Plagued by multithreaded bugs
- by koncurrency
On my new team that I manage, the majority of our code is platform, TCP socket, and http networking code. All C++. Most of it originated from other developers that have left the team. The current developers on the team are very smart, but mostly junior in terms of experience.
Our biggest problem: multi-threaded concurrency bugs. Most of our class libraries are written to be asynchronous by use of some thread pool classes. Methods on the class libraries often enqueue long running taks onto the thread pool from one thread and then the callback methods of that class get invoked on a different thread. As a result, we have a lot of edge case bugs involving incorrect threading assumptions. This results in subtle bugs that go beyond just having critical sections and locks to guard against concurrency issues.

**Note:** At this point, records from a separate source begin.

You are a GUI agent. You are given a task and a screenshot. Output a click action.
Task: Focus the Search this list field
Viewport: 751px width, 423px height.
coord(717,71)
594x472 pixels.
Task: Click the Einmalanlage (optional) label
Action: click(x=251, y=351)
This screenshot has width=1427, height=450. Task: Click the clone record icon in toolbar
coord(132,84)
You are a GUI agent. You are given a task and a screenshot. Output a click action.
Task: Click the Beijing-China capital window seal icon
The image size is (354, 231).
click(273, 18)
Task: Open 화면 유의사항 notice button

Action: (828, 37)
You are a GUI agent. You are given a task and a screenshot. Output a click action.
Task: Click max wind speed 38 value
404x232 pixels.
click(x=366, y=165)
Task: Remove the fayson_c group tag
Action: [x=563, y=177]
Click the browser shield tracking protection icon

What makes these problems even harder is that the attempts to fix are often incorrect. Some mistakes I've observed the team attempting (or within the legacy code itself) includes something like the following:
Common mistake #1 - Fixing concurrency issue by just put a lock around the shared data, but forgetting about what happens when methods don't get called in an expected order. Here's a very simple example:
void Foo::OnHttpRequestComplete(statuscode status)
{
m_pBar->DoSomethingImportant(status);
}
void Foo::Shutdown()
{
m_pBar->Cleanup();
delete m_pBar;
m_pBar=nullptr;
}
So now we have a bug in which Shutdown could get called while OnHttpNetworkRequestComplete is occuring on. A tester finds the bug, captures the crash dump, and assigns the bug to a developer. He in turn fixes the bug like this.
void Foo::OnHttpRequestComplete(statuscode status)
{
AutoLock lock(m_cs);
m_pBar->DoSomethingImportant(status);
}
void Foo::Shutdown()
{
AutoLock lock(m_cs);
m_pBar->Cleanup();
delete m_pBar;
m_pBar=nullptr;
}
The above fix looks good until you realize there's an even more subtle edge case. What happens if Shutdown gets called before OnHttpRequestComplete gets called back? The real world examples my team has are even more complex, and the edge cases are even harder to spot during the code review process.
Common Mistake #2 - fixing deadlock issues by blindly exiting the lock, wait for the other thread to finish, then re-enter the lock - but without handling the case that the object just got updated by the other thread!
Common Mistake #3 - Even though the objects are reference counted, the shutdown sequence "releases" it's pointer. But forgets to wait for the thread that is still running to release it's instance. As such, components are shutdown cleanly, then spurious or late callbacks are invoked on an object in an state not expecting any more calls.
There are other edge cases, but the bottom line is this:
Multithreaded programming is just plain hard, even for smart people.
As I catch these mistakes, I spend time discussing the errors with each developer on developing a more appropriate fix. But I suspect they are often confused on how to solve each issue because of the enormous amount of legacy code that the "right" fix will involve touching.
We're going to be shipping soon, and I'm sure the patches we're applying will hold for the upcoming release. Afterwards, we're going to have some time to improve the code base and refactor where needed. We won't have time to just re-write everything. And the majority of the code isn't all that bad. But I'm looking to refactor code such that threading issues can be avoided altogether.
One approach I am considering is this. For each significant platform feature, have a dedicated single thread where all events and network callbacks get marshalled onto. Similar to COM apartment threading in Windows with use of a message loop. Long blocking operations could still get dispatched to a work pool thread, but the completion callback is invoked on on the component's thread. Components could possibly even share the same thread. Then all the class libraries running inside the thread can be written under the assumption of a single threaded world.
Before I go down that path, I am also very interested if there are other standard techniques or design patterns for dealing with multithreaded issues. And I have to emphasize - something beyond a book that describes the basics of mutexes and semaphores. What do you think?
I am also interested in any other approaches to take towards a refactoring process. Including any of the following:
Literature or papers on design patterns around threads. Something beyond an introduction to mutexes and semaphores. We don't need massive parallelism either, just ways to design an object model so as to handle asynchronous events from other threads correctly.
Ways to diagram the threading of various components, so that it will be easy to study and evolve solutions for. (That is, a UML equivalent for discussing threads across objects and classes)
Educating your development team on the issues with multithreaded code.
What would you do?